Game_, he’d be obscenely sliced and gutted by a hooded killer,

and his alter ego Sean King, ex FBI, with his partner Michelle

Maxwell, ex FBI, (and alter ego of Baldacci’s wife, Michelle) would

be hot on the trail of whodunit.

So yes, Sean King is Baldacci, and Maxwell is Michelle. What an

interesting marriage that must be, although in the book they are

simply “becoming” romantic. Baldacci laughs.

As for the vivid sex scenes, he says he’s been married 14 years,

he has kids, but “I’ve certainly had relations in the past and I

know the nuts and bolts of it, if you will”. More laughter.

He is so upbeat you could kill him. Of course with sales of 40

million books worldwide, the improbability of not being successful

is enough to make anybody heave with merriment.

Or others like this:

Baldacci is a chatterbox. Imagine him at a dinner party, guests

drooling over his words, the coq au vin congealing, his hostess

getting madder, his wife sending signals to shut up and he still

tick-tocks over Hour Game‘s autopsied bodies (“Never passed

out at the sight of one but I passed out at my wedding”). Or the

wildly long SUV car chase (“I was on pure adrenalin writing that”).

Or the pole-dancing (“I researched that giving a speech in a strip

club”).

Suddenly our interview becomes a writing class. He holds them

from time to time. Dialogue, he says, is the hardest thing to do.

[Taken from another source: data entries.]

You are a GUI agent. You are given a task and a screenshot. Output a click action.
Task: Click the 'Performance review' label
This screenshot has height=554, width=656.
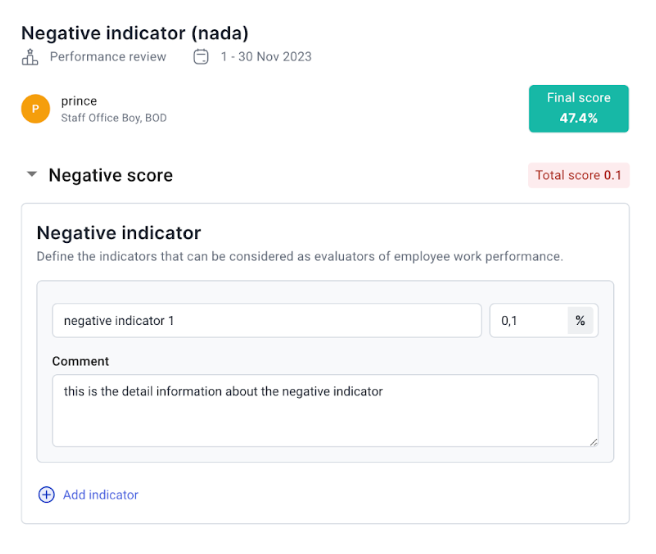tap(108, 57)
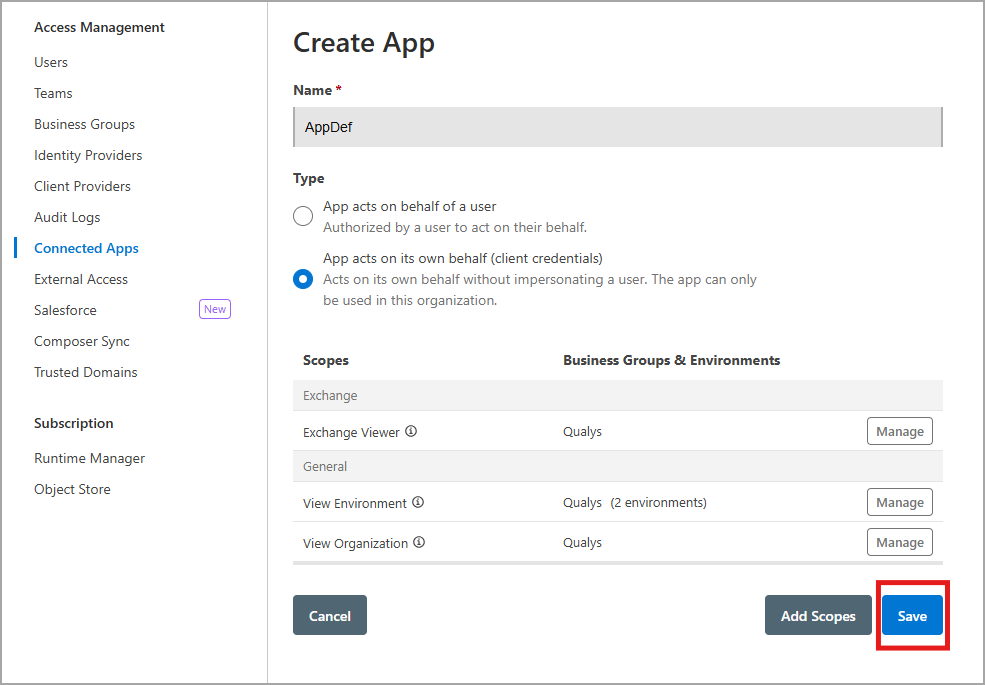Image resolution: width=985 pixels, height=685 pixels.
Task: Click info icon next to Exchange Viewer
Action: [411, 432]
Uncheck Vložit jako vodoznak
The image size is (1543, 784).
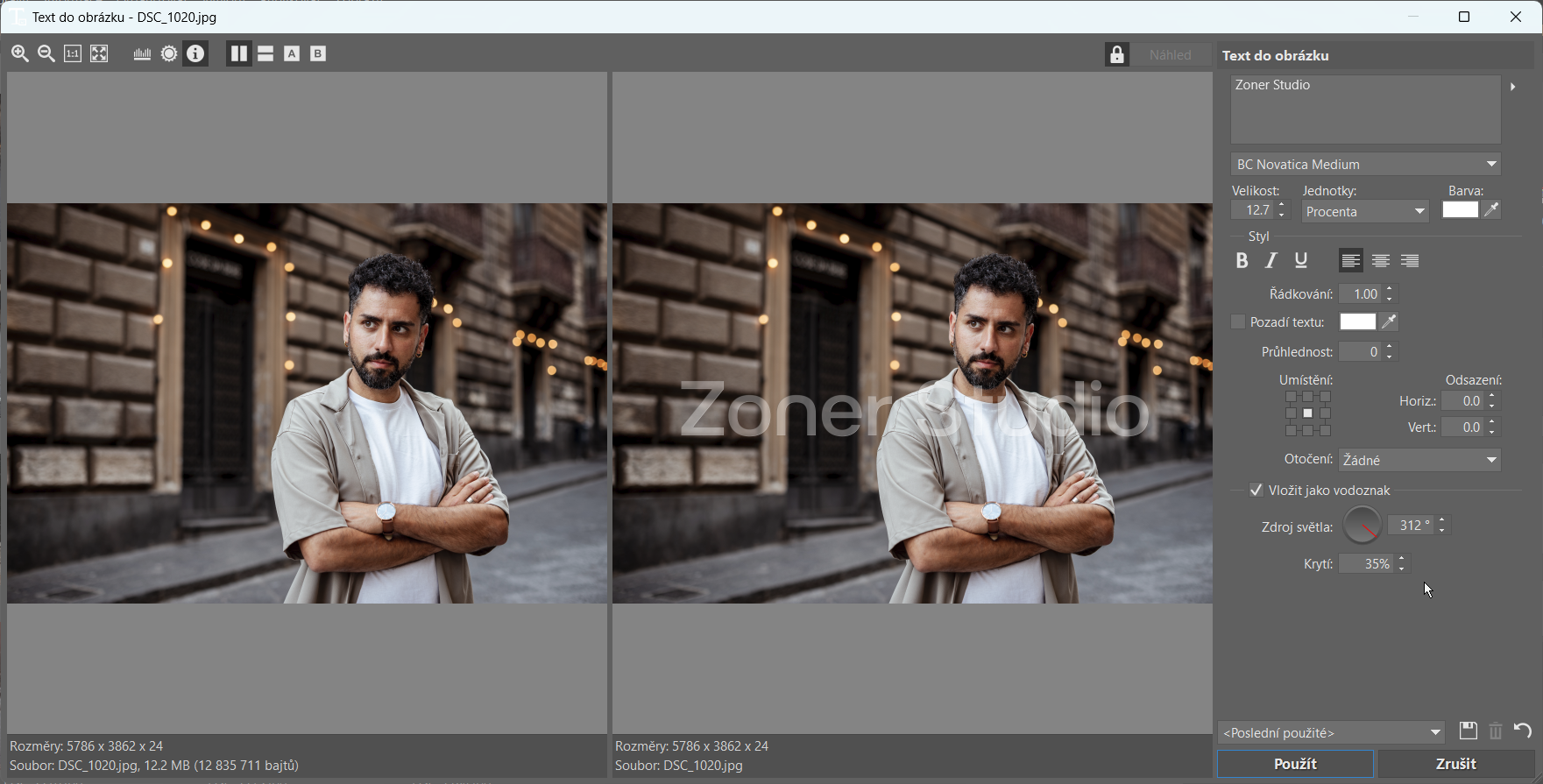tap(1256, 491)

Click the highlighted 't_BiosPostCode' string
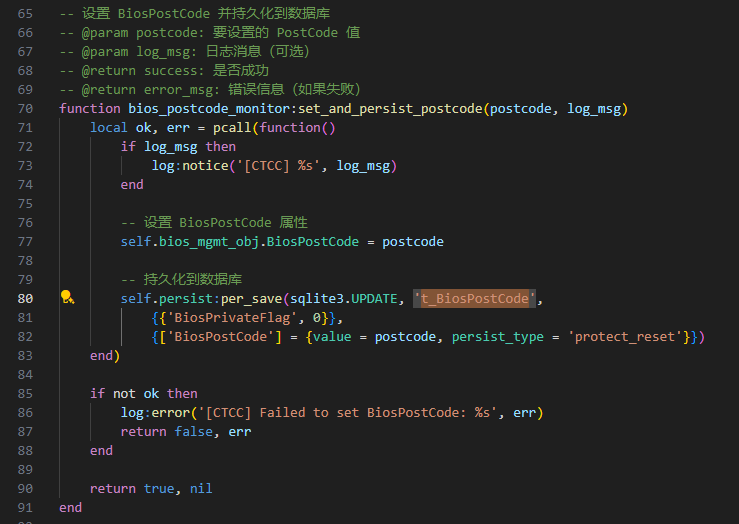pos(475,298)
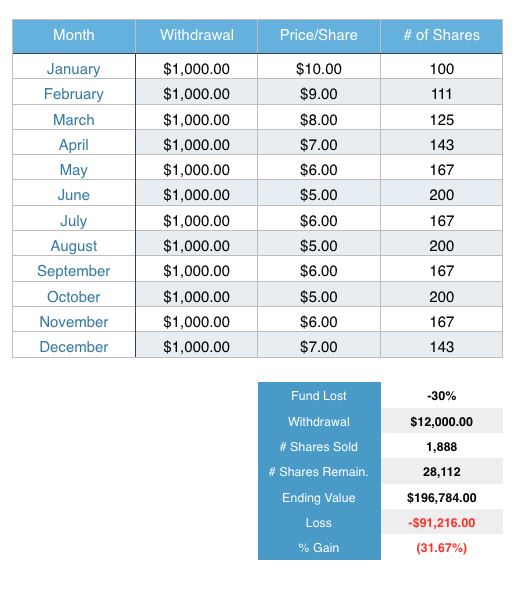Click March shares cell showing 125
Image resolution: width=518 pixels, height=590 pixels.
click(x=441, y=120)
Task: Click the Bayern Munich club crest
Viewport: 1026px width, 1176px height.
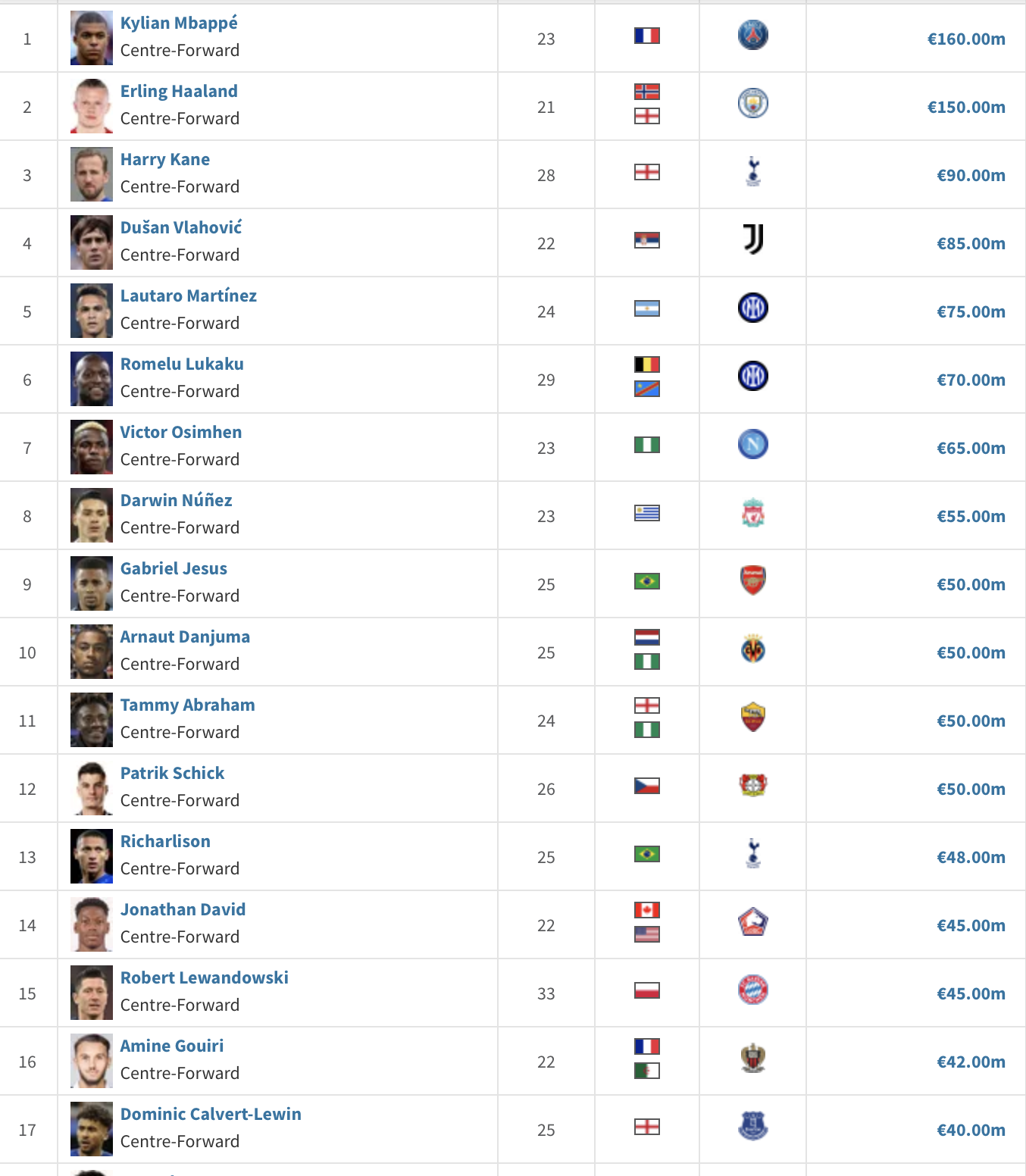Action: (x=752, y=990)
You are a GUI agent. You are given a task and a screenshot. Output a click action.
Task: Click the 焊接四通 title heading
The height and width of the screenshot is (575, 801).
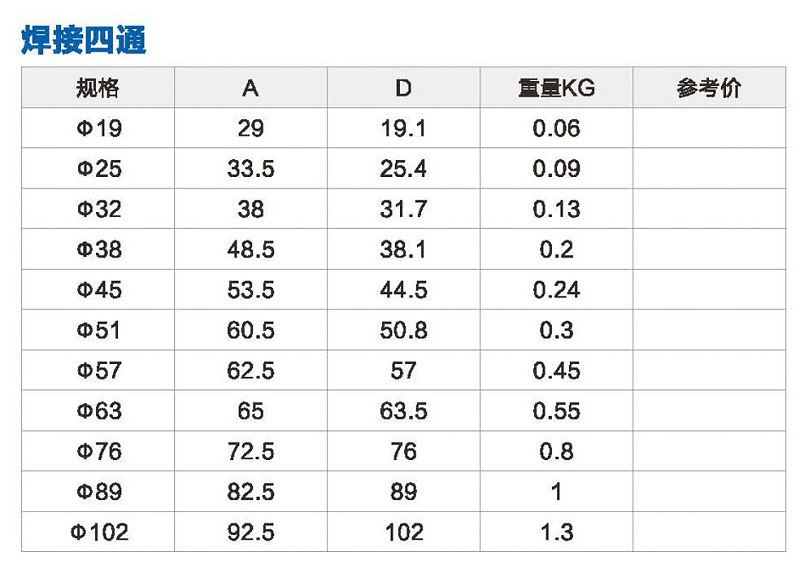[83, 40]
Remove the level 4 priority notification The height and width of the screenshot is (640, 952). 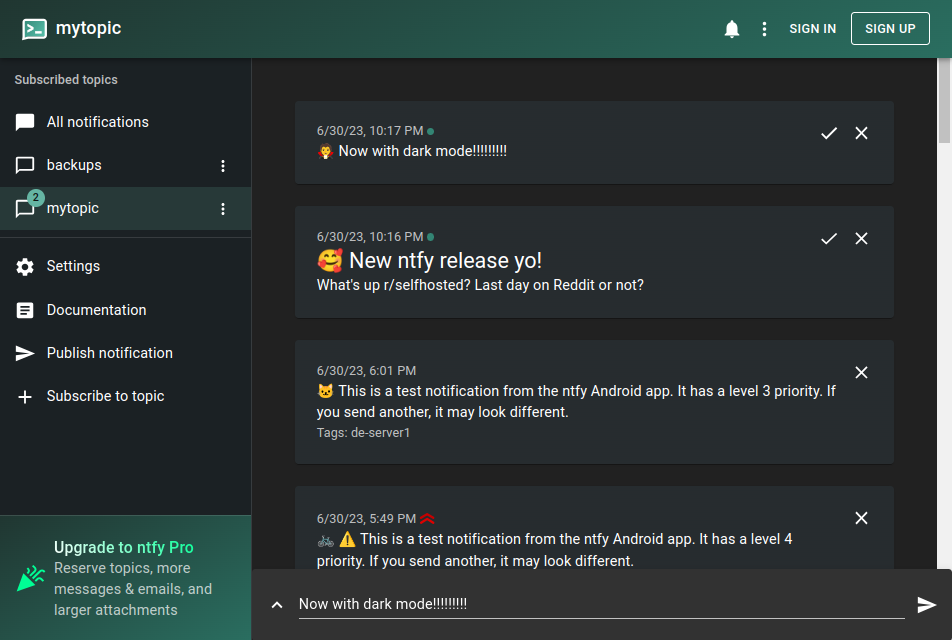pyautogui.click(x=861, y=518)
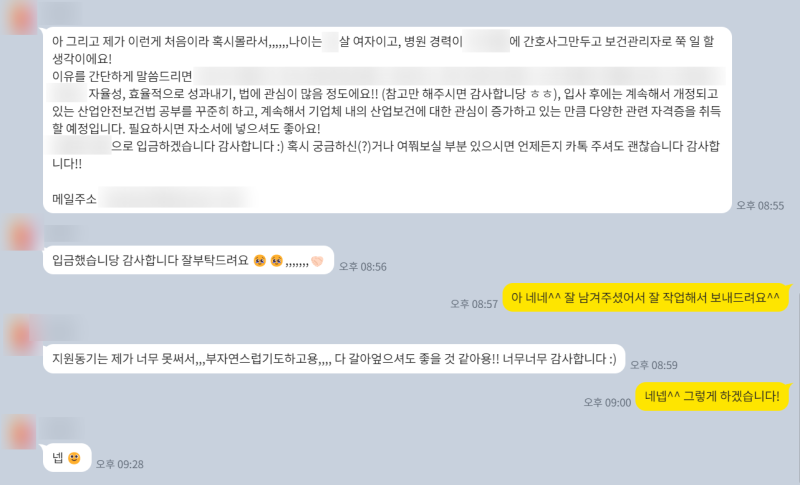Click the 오후 08:59 timestamp
The image size is (800, 485).
(x=654, y=365)
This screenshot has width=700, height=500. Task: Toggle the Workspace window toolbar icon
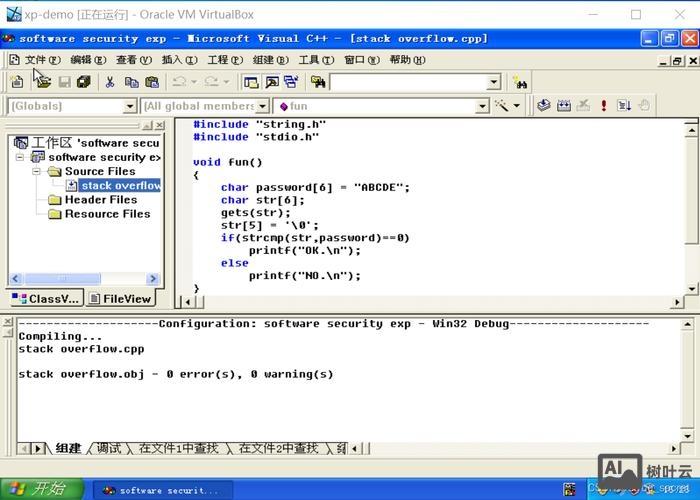click(252, 82)
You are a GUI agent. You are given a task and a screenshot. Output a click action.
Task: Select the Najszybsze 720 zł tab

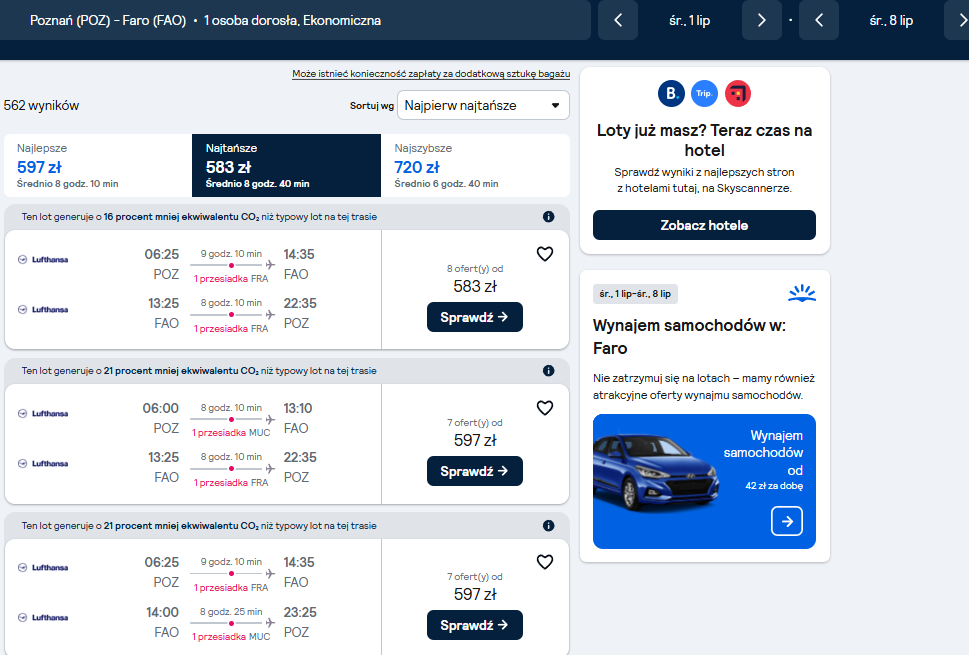click(475, 166)
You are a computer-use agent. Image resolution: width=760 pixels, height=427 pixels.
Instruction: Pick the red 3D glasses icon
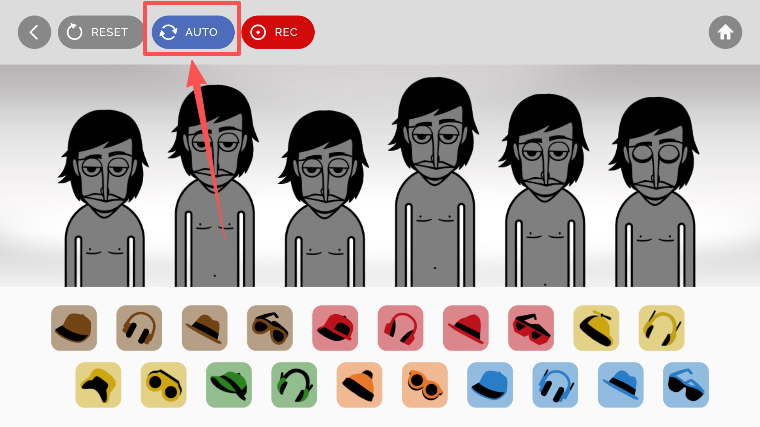[x=531, y=328]
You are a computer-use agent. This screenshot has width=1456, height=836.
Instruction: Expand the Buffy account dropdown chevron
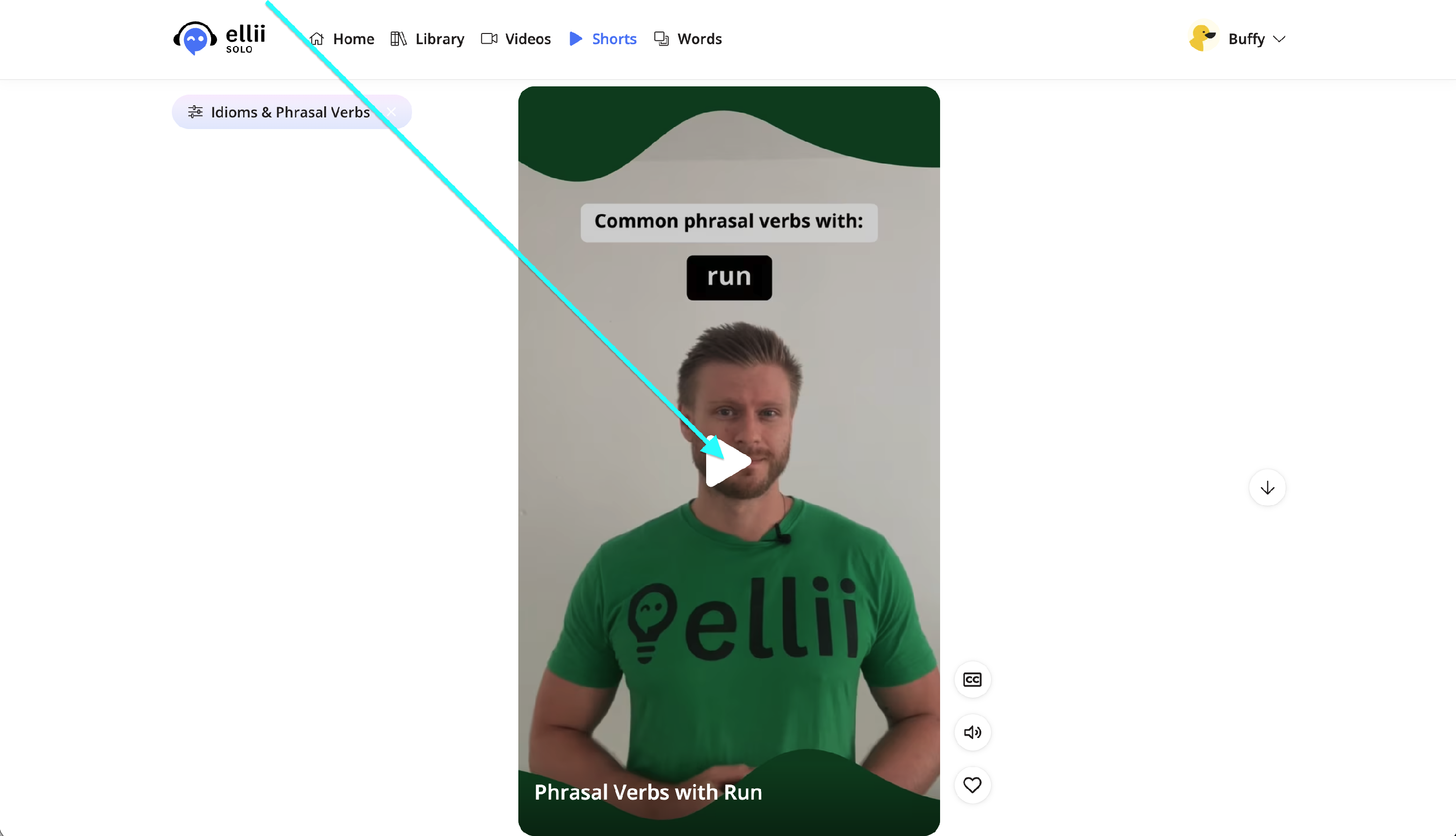coord(1279,39)
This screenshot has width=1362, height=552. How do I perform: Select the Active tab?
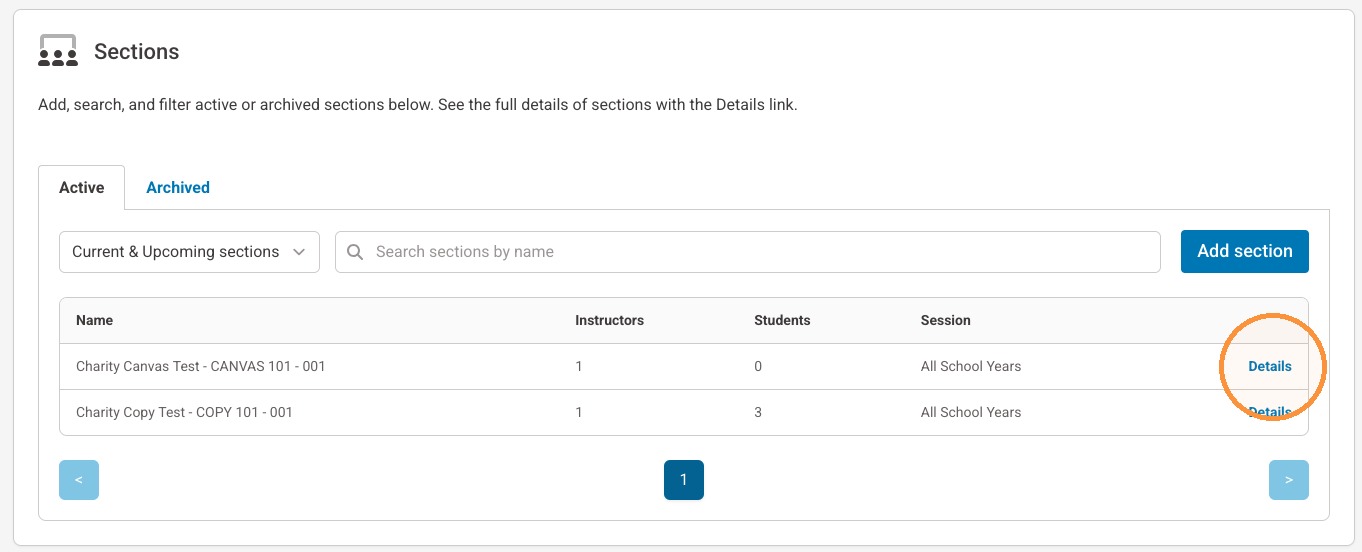click(x=82, y=187)
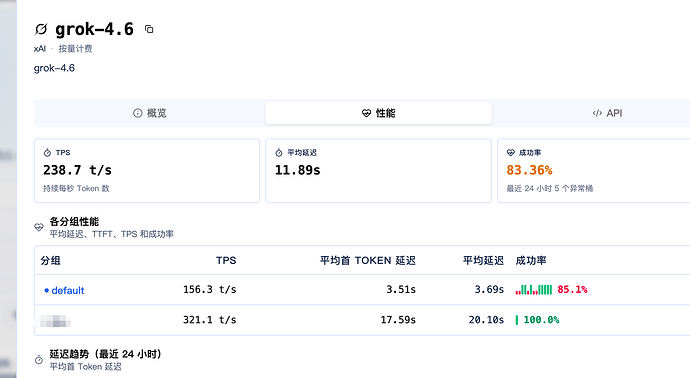This screenshot has height=378, width=690.
Task: Click the 成功率 column header
Action: (x=531, y=261)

“It’s not connected dot style, not A-B-C-D-E-F-G, it’s A-TO-D-

BACK-TO-C-OVER-TO-F, that’s how people talk.”

And: “Staring at a blank screen for hours is not productive. Go

out play tennis, do some gardening, because real writers think

about it regardless.”

And keep chapters short. “You control the reader more.” Whoa! Is

he a control freak? “You need to be sometimes. My wife controls

some things because she is better at them than I am.”

Hard to say, but it seems she’s got a problem with his endlessly cheerful personality or something. Very, very strange.